Da gehen einem doch die Augen auf, was? Damit man den Satz für sich richtig verstehen kann, muss man sich erst einmal der drei Dinge darunter bewusst sein! Nun überlegen Sie mal: Würden wir alle Informationen explizit angeben, die wir bei unseren Sprechakten implizit voraussetzen, dann wären Gespräche ziemlich zeitraubende Angelegenheiten. Das krasse ist ja, dass wir diese ganzen Präsuppositionen gar nicht bewusst verarbeiten müssen! Unser Gehirn verlinkt und assoziiert blitzschnell alles mit unserem Wissen, und wir merken gar nicht mehr, wie unzugänglich unsere Sprache einem Ausserirdischen wäre; jemanden, der nicht über unser irdisches Weltwissen verfügt - selbst wenn dieser unserer Sprache mächtig wäre, würden wir immer noch so vieles voraussetzen, dass er überfordert wäre. Man kann es noch viel weiter treiben. Der Satz "Peter hat das Buch an Paul zurückgegeben" präsupponiert theoretisch auch, dass "Peter" und "Paul" Namen von Menschen sind, dass es möglich ist, Bücher zurückzugeben, und gewissermassen auch, dass der Empfänger des Sprechakts hören bzw. lesen und Deutsch verstehen kann. Es ist wahrlich kaum zu glauben, welche Leistungen unser Hirn beim Sprachgebrauch zu vollbringen sich im Stande befindet: Zahlreiche Informationen werden aktiviert und vernetzt, ohne dass man bewusst daran denken müsste!

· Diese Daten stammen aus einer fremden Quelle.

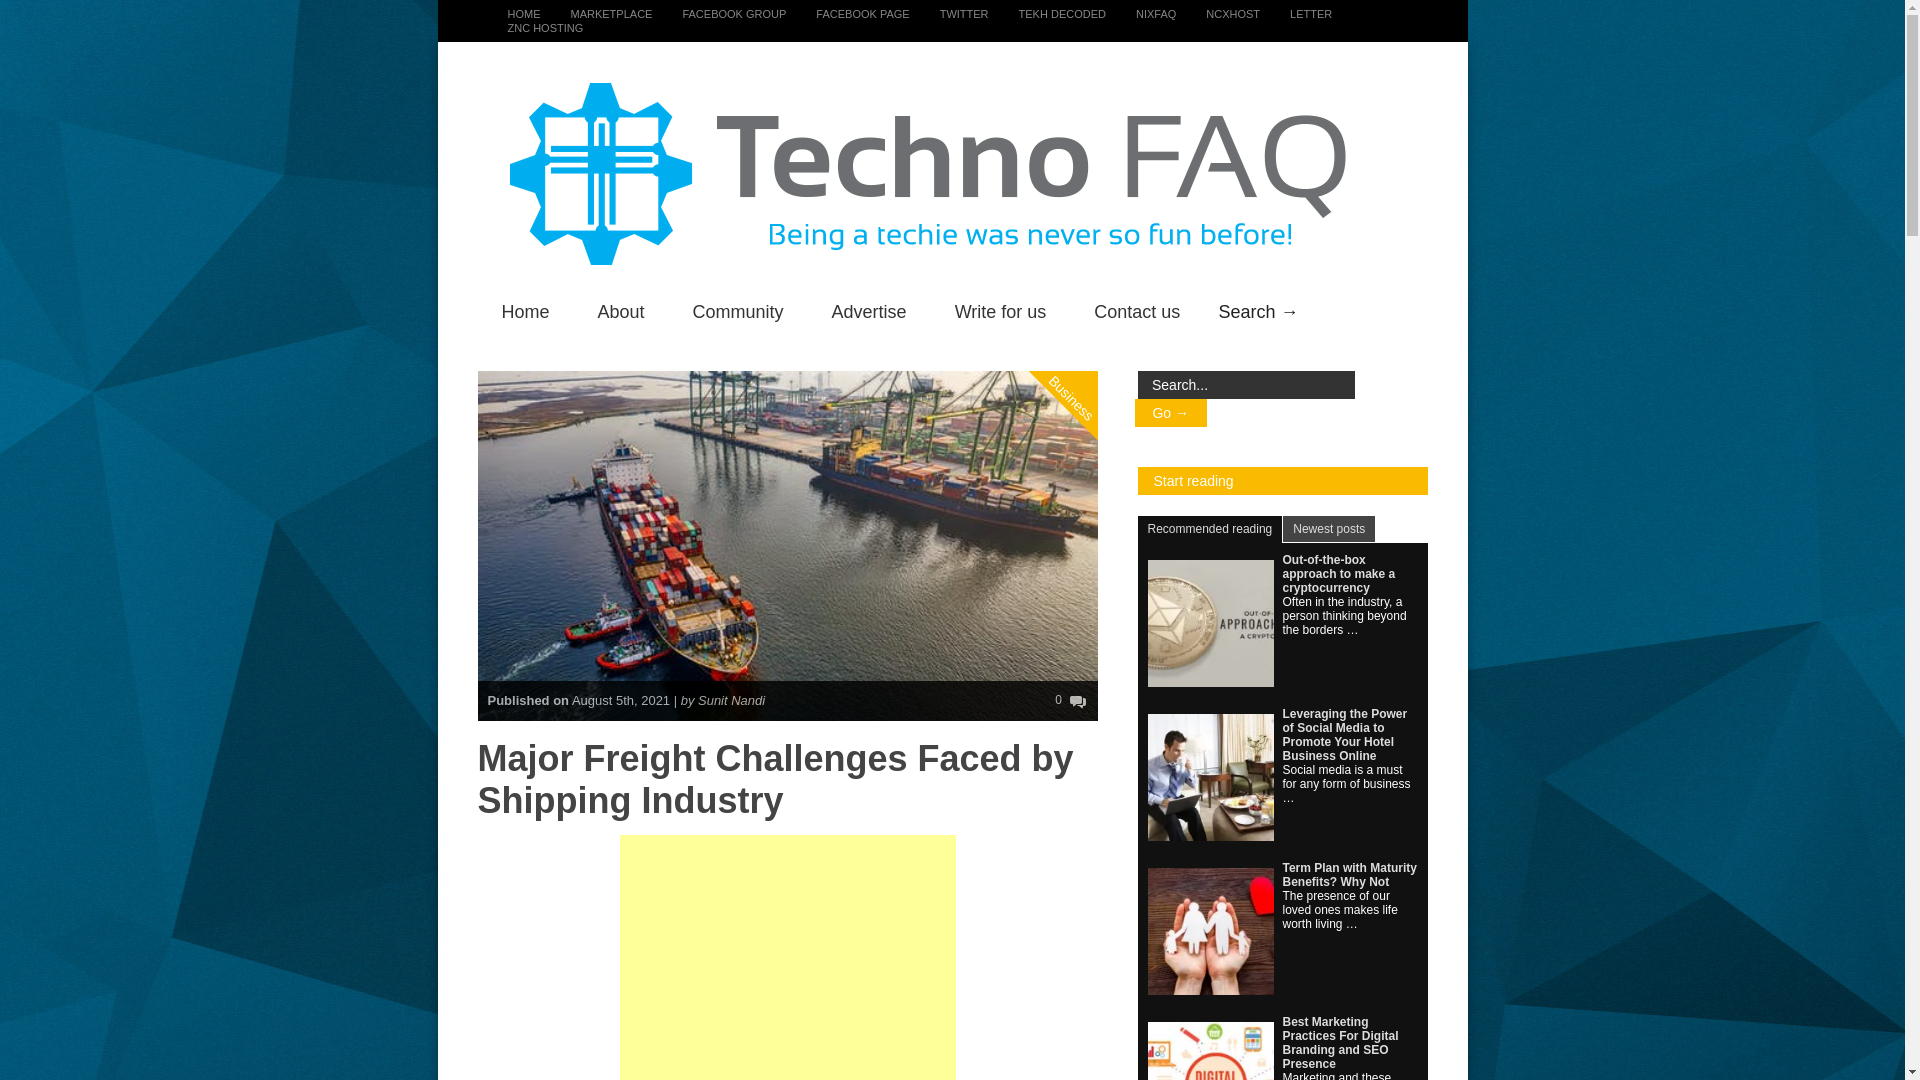 This screenshot has height=1080, width=1920. What do you see at coordinates (1092, 316) in the screenshot?
I see `Business` at bounding box center [1092, 316].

Das Bestimmen von Präsuppositionen fühlt sich immer wieder sehr merkwürdig an, so, als würde einem jemand sagen: "Du brauchst Sauerstoff zum Überleben!": Einerseits ist einem das absolut klar, andererseits merkt man, dass man fast gar nie an diese grundlegende Tatsache denkt. An der Hochschule haben wir dieses Bestimmen unter anderem an Werbetexten geübt. Im Zug hört man z.B. manchmal folgendes: "Gönnen Sie sich einen kulinarischen Zwischenhalt im Speisewagen in der Zugsmitte!". Dieser Satz setzt voraus, dass ein kulinarischer Zwischenhalt etwas Erstrebenswertes, Angenehmes ist. Stellen Sie sich vor, man würde das sprachlich realisieren! "Kommen Sie in unserem Speisewagen vorbei! Da gibt es was zu Essen, denn das ist lecker und macht Freude, und der Freude streben Sie als Mensch ja nach!". Irgendwie auf eine banale Art entlarvend, finden Sie nicht?

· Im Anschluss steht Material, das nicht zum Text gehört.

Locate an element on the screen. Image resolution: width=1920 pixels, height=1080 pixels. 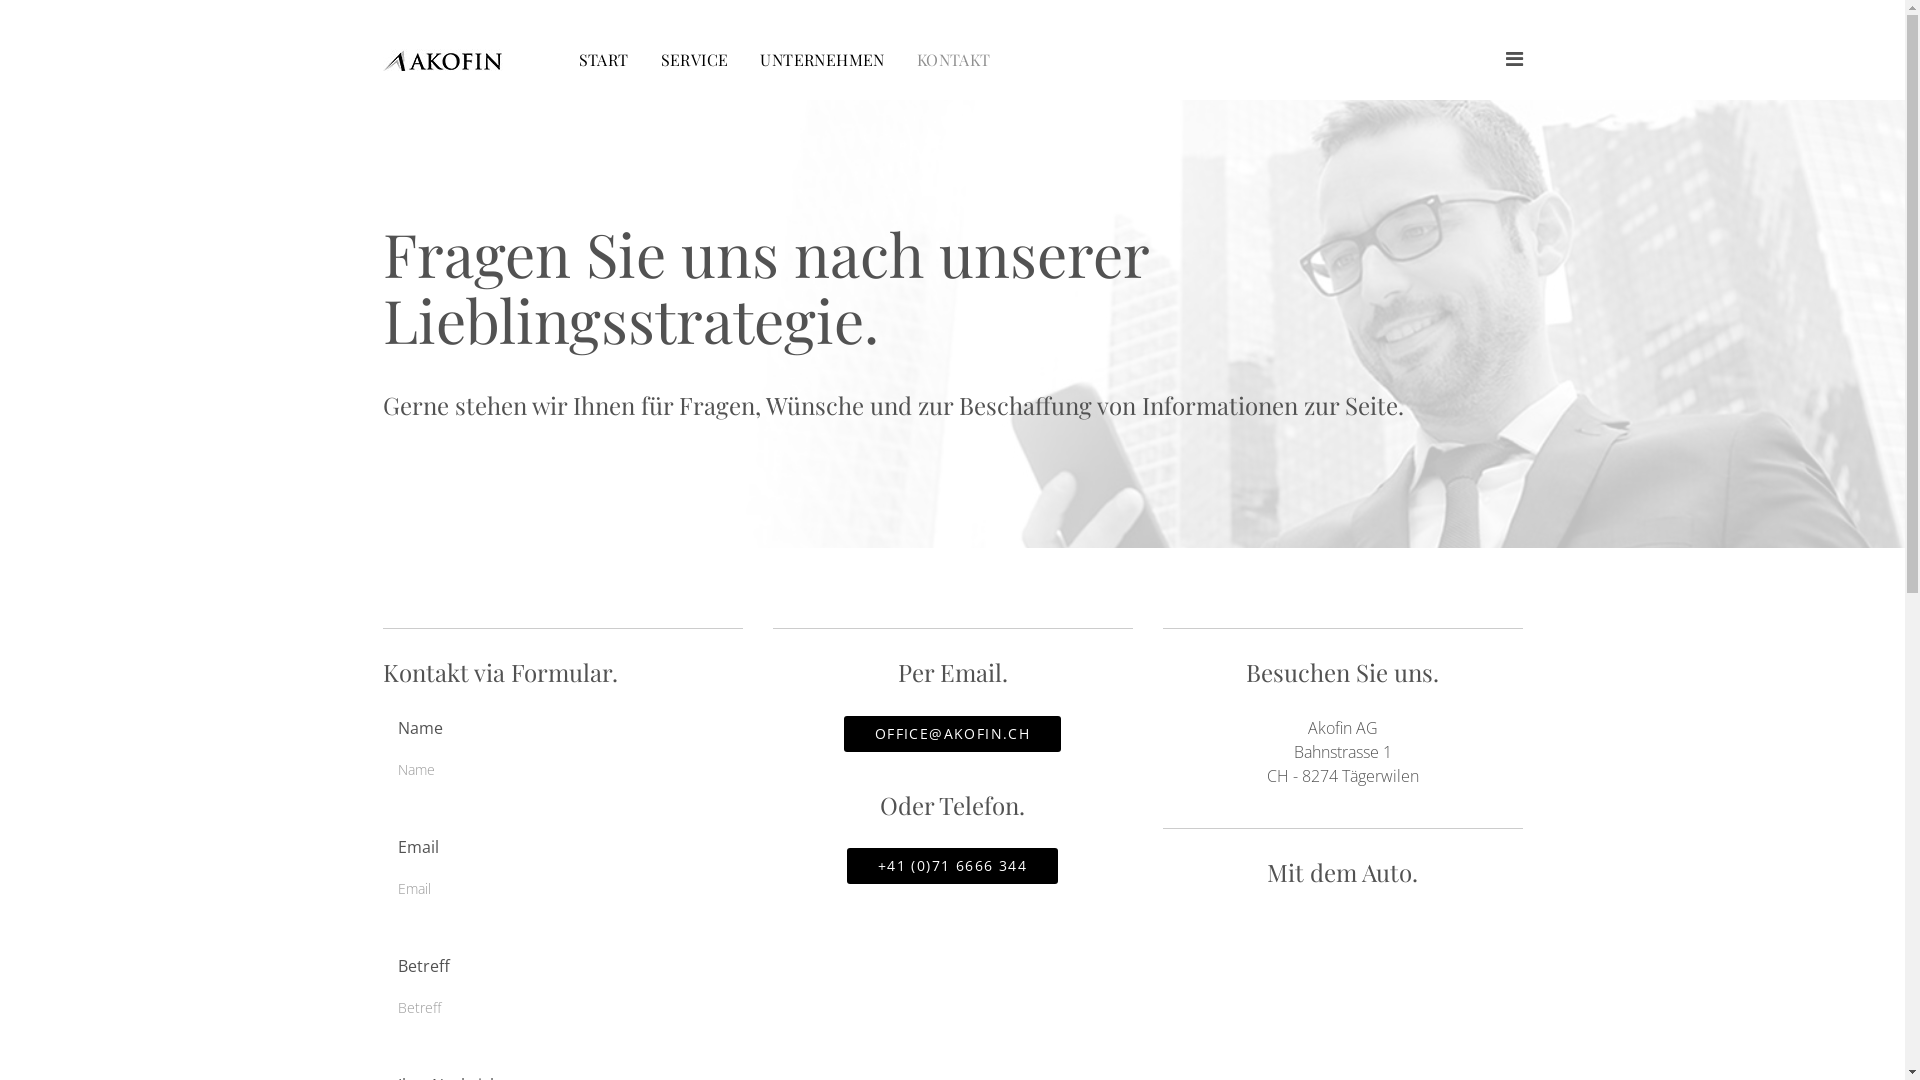
START is located at coordinates (603, 60).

Eigentlich liegt in dieser impliziten Arbeit des Gehirns ja auch die Würze von Rhetorik, der Redekunst, und natürlich auch von Witzen. Witze gründen immer auf irgend eine Art von Vorwissen. Und das muss der Hörer selbst vernetzen, damit's lustig werden kann. Sie wissen ja: Das Erklären eines Witzes ist wie das Sezieren eines Frosches: Man versteht die Sache nachher zwar besser, aber sie ist dann halt tot.
Ein Beispiel:
Warum hat Ostfriesland keine U-Boote mehr? 
Es hatte einen Tag der offenen Tür gegeben.
Der ist ok, oder? Wenn jetzt einer komisch dreinschaut und man sagt dem: "Kapierste den nicht? Wenn man die Türen von U-Booten aufmacht, dann kann es theoretisch passieren, dass zu viel Wasser hineinfliesst, und dann sinken sie", was passiert? Der Witz ringt nach Luft und fällt sofort tot um. Obwohl alle doch genau das irgendwie gedacht haben müssen, sonst hätte doch keiner gelacht! Das ist wie beim Gesellschaftsspiel "Tabu": Nur nicht das Offensichtliche aussprechen! Drumherum reden und raten lassen. Dann ist der Witz witzig. Faszinierend. Wo kann man Humor studieren?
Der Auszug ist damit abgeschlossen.